Die Legionäre Christi – eine Skandalgeschichte ohne Ende?

Der Religionsphilosophische Salon schwebt nicht in der reinen Luft der philosophischen Spekulation. Er hat sich immer wieder religionskritisch mit verfremdeten Formen des Religiösen auseinanderzusetzen. Dabei geht es um Macht, Einfluß, Lüge, Geld, Sex.

Vorweg: EIN AKTUELLER HINWEIS: Am 26.11.2010 habe ich einen aktuellen Beitrags ins Netz gestellt: “Das Neueste zu den Legionären Christi”.

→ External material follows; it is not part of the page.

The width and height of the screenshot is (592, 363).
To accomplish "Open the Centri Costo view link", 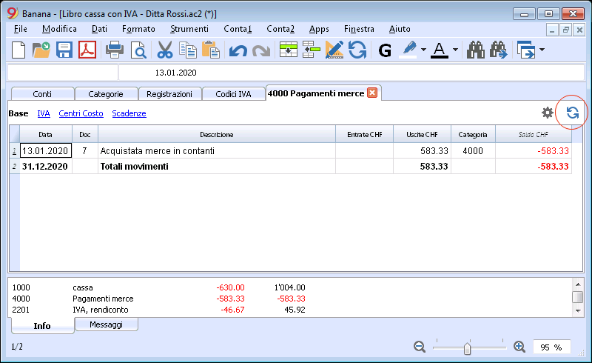I will [x=81, y=113].
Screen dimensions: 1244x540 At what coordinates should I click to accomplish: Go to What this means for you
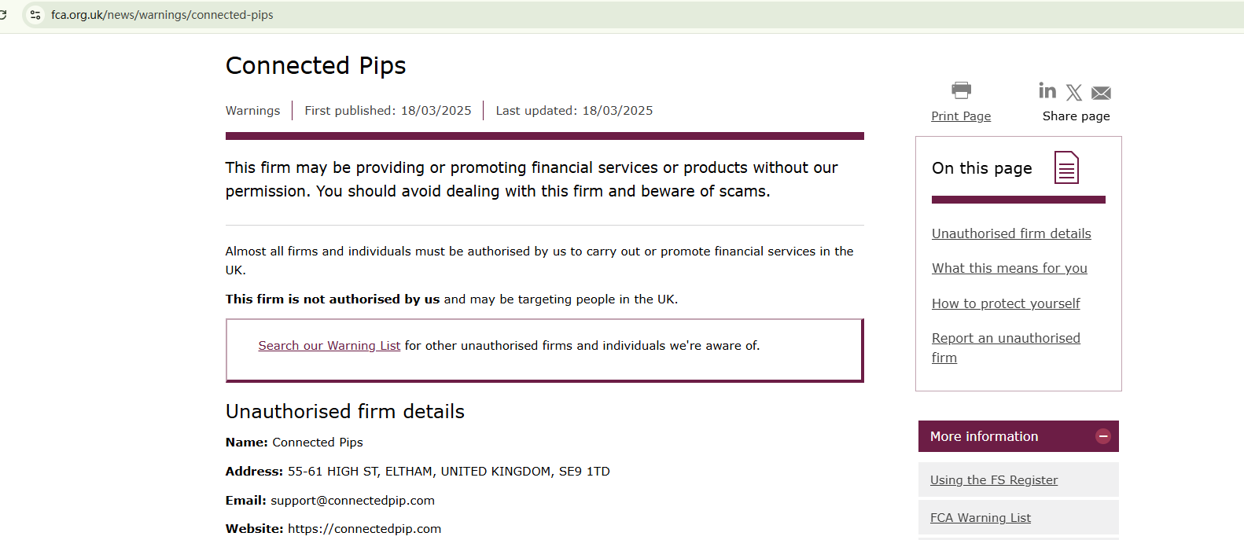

Der Skandal um den Ordensgründer der Legionäre Christi

Von Christian Modehn

 

Eine Sendung in WDR 5, am Sonntag 23. August 2009

 

Sie gelten als die Hoffnung der Kirche, die jungen Männer aus dem katholischen Orden der Legionäre Christi. Sie leiten in über 20 Ländern Schulen und Universitäten, immer vom Feinsten und nur für die so genannten Eliten, die Finanzstarken und Erfolgreichen. Diese Priester weichen niemals auch nur ein Iota ab von der päpstlichen Glaubenslehre. Aber jetzt ist ihr hoch verehrter Ordensgründer, der Mexikaner Pater Maciel Macial (sprich Masiel Masial), ein Jahr nach seinem Tod, andauernder sexueller Übergriffe auf Jugendliche überführt wurden. Christian Modehn berichtet.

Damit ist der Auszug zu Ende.